When the moon is full, it always looks brightest to us on Earth vs. any other phase since we see its full illuminated area. It’s the same for Mars and the other outer planets, as we see their “full” phase when they are also closest to the Earth, i.e. when they are aligned on the same side of the sun as the earth. Not so for Venus and Mercury. Because their orbital radii are smaller than Earth’s, they present less and less lit surface to an earth-based observer as they approach their closest distance to our planet.

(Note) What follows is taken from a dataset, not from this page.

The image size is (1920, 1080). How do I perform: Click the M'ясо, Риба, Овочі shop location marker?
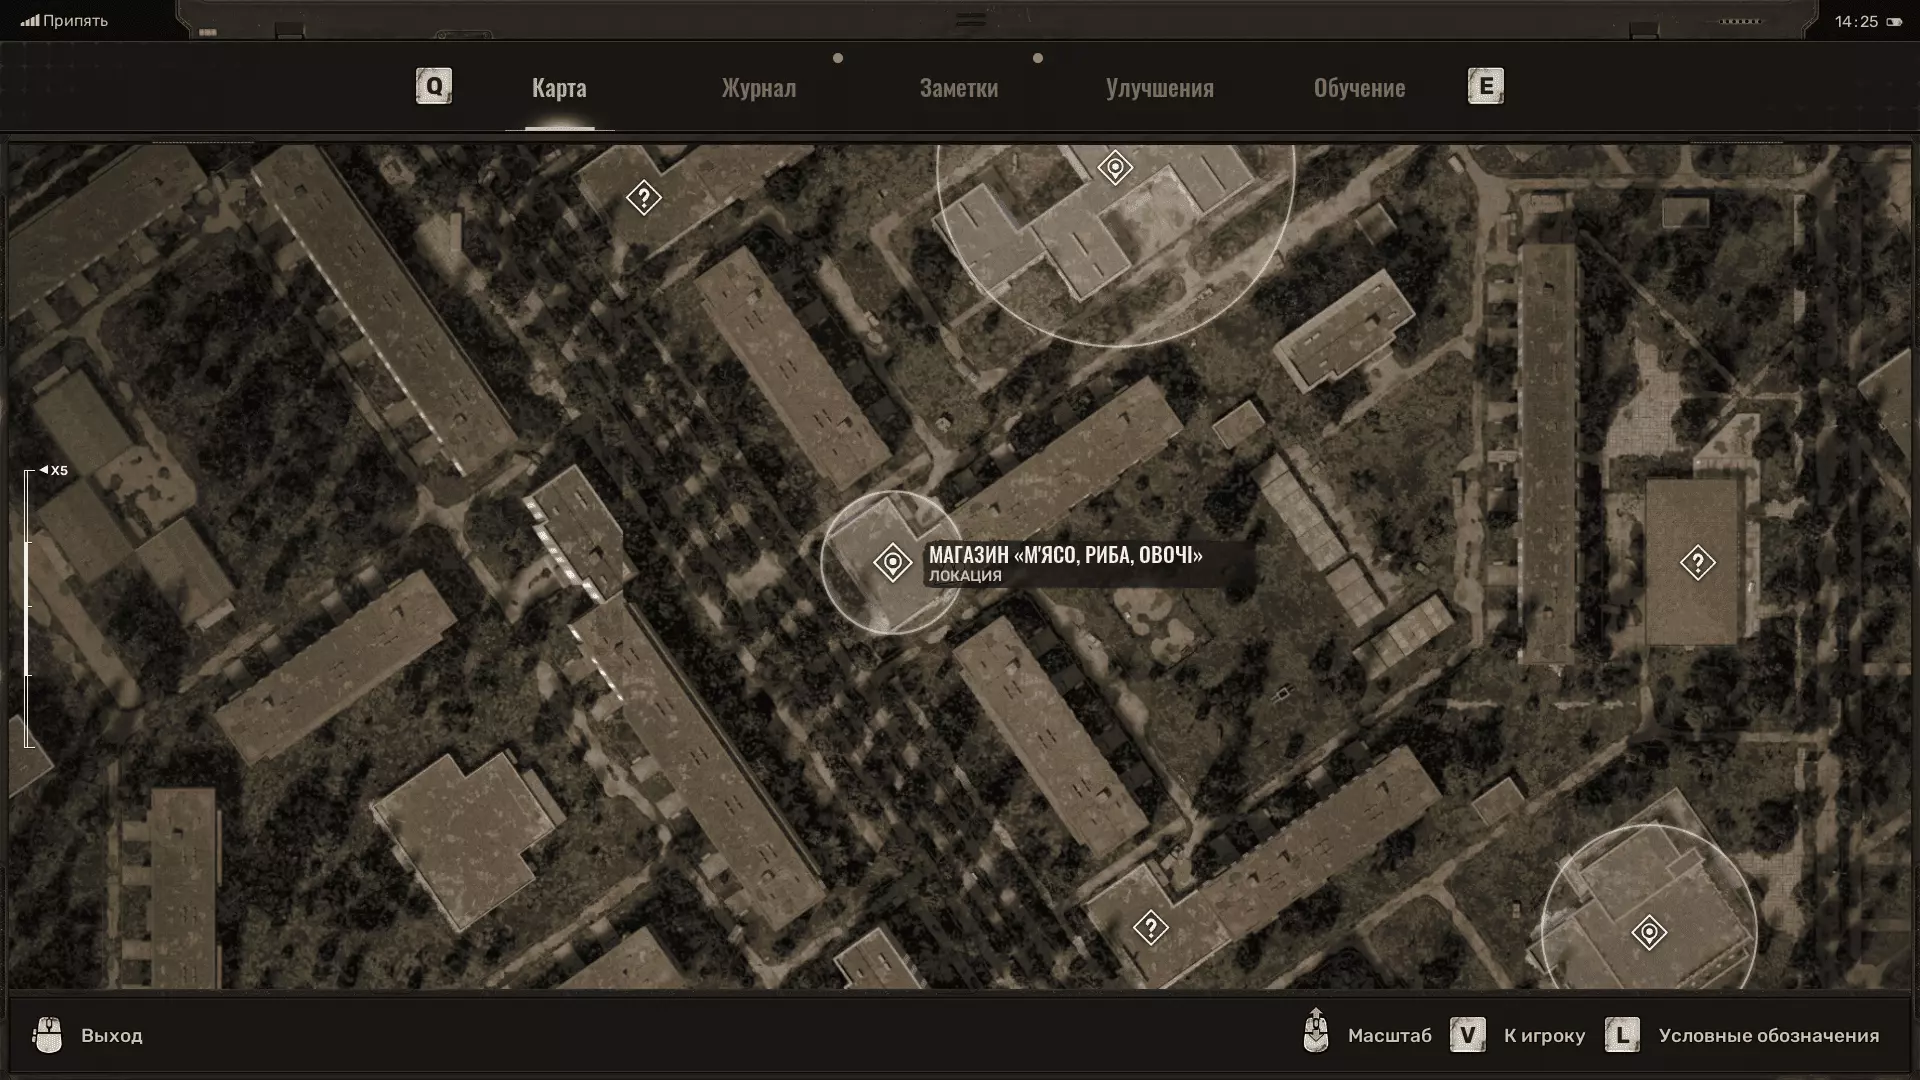point(892,563)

Therefore the position at which these two planets look the brightest from Earth is at some point where their orbital radius has some non-zero angle to that of Earth’s.

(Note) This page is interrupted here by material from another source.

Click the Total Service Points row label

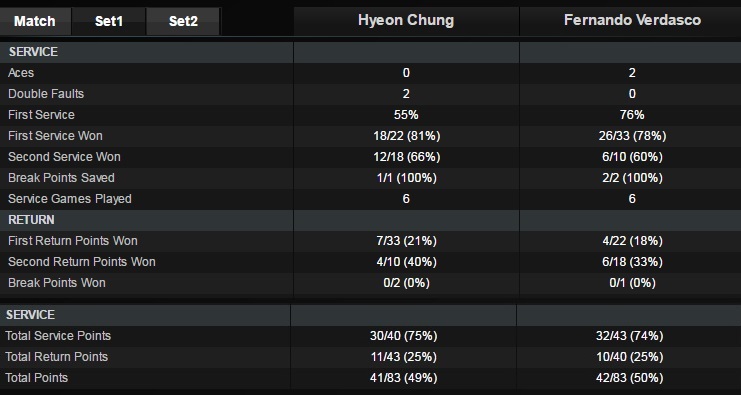[x=58, y=336]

Develop the relationship on how bright Venus looks from the earth as a function of the angular difference in orbital positions, and solve for the angle where Venus looks the brightest from earth. Simplifying assumptions: the orbits are perfect circles in the same plane, and the orbital radius of Venus is 0.723 that of earth (a good avg. value).
Bonus for purely analytical answer.
E=earth, S=sun, V=venus
Setting SE = 1 au, SV = .723 au
Construct circles centered as S with radii SE and SV.

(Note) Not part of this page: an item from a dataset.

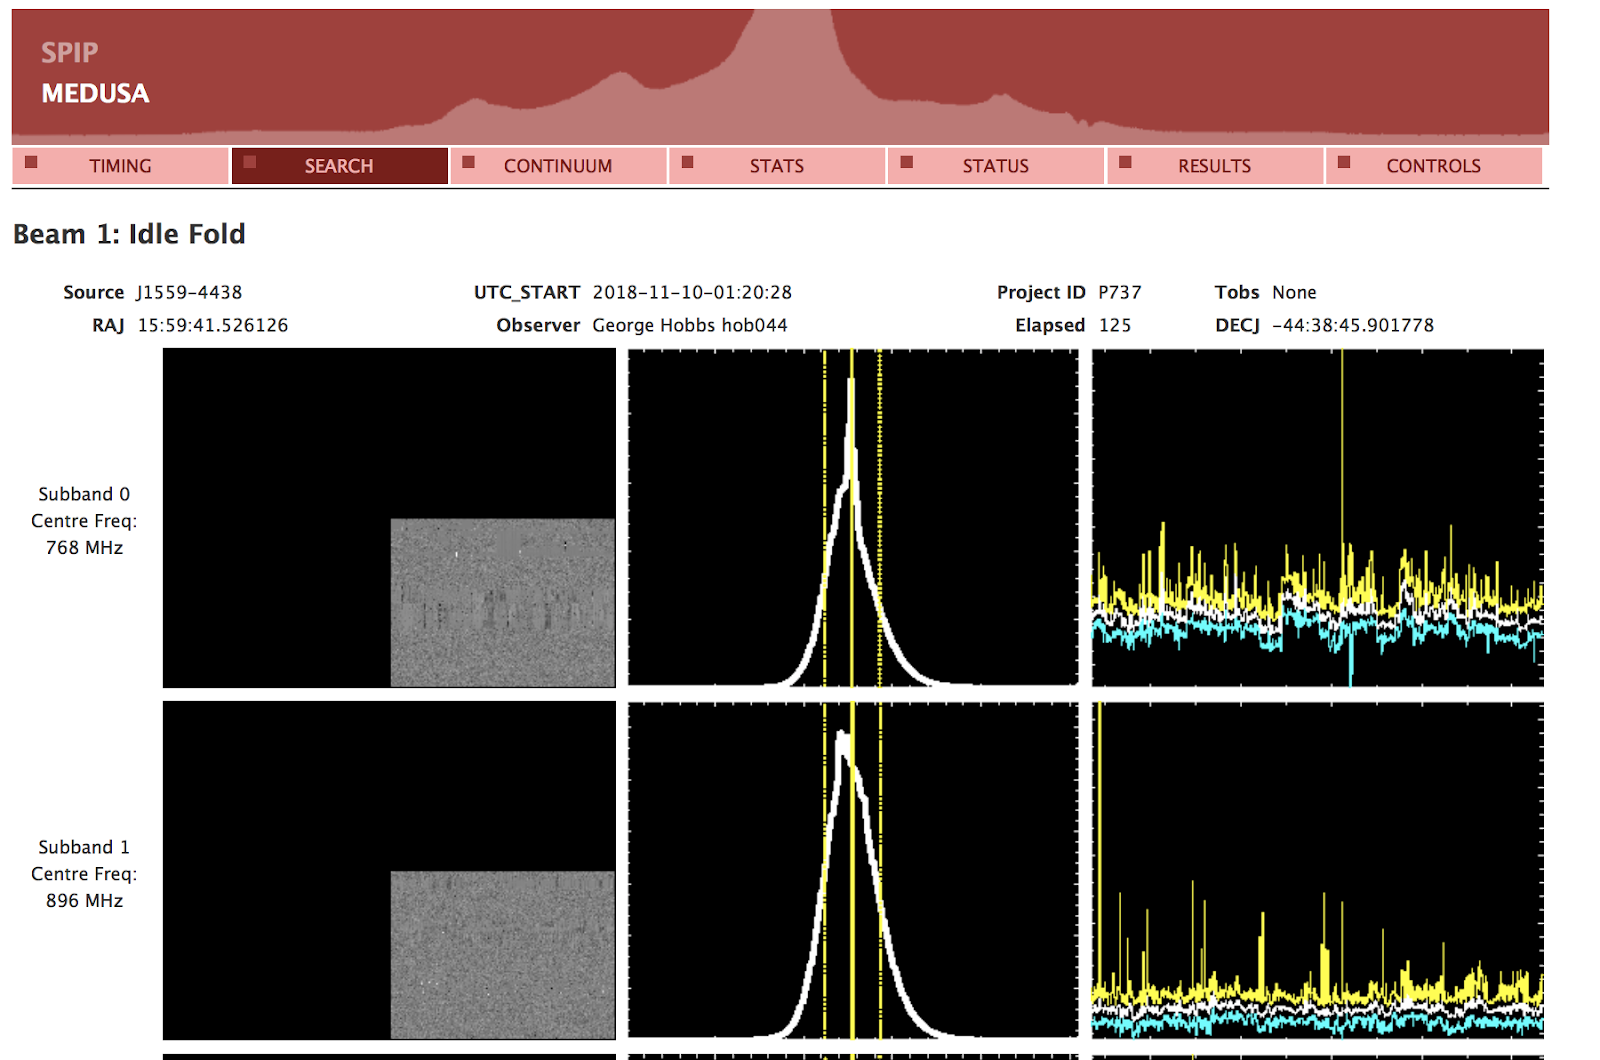
Task: Select the SEARCH tab
Action: [x=339, y=166]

Measure angle EVS is degrees. The proportion of reflected light seen by earth (assuming perfect diffusion) is 1 - EVS/180.
Measure the distance VE.
Apparent brightness = proportion seen / distance-squared
Let V travel around its orbit. Noting when the above reaches a maximum.
[I interpolated to increase accuracy, because relatively large changes in the angle lead to small changes in brightness.]
The maximum brightness is 2.06421
(the unit would be 1= the brightness of a fully lit venus 1 unit away)
EVS = 133.4953 degrees
VES = 31.6341 degrees
ESV = 14.8706 degrees
VE = .35378 au
1 - EVS/180 = .25836
So even though you're only seeing a quarter of the lit face, the nearness more than makes up for it.
Posted by Jer
on 2015-04-09 14:19:29